Exercise instructions |
When you have gone through the records, report how many lines include "height", giving the number and nothing more.

Exercise materials |
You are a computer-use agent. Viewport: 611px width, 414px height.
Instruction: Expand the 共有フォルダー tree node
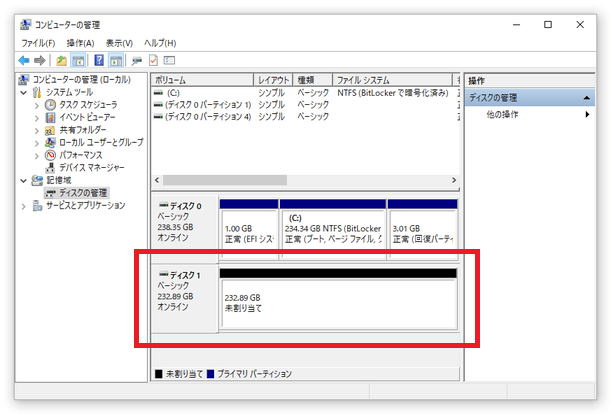click(x=37, y=130)
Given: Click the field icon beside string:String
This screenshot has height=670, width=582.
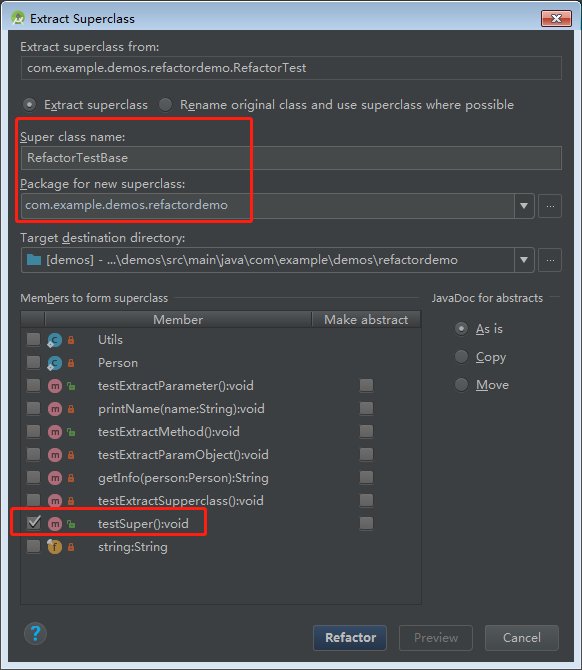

Solution to the problem |
2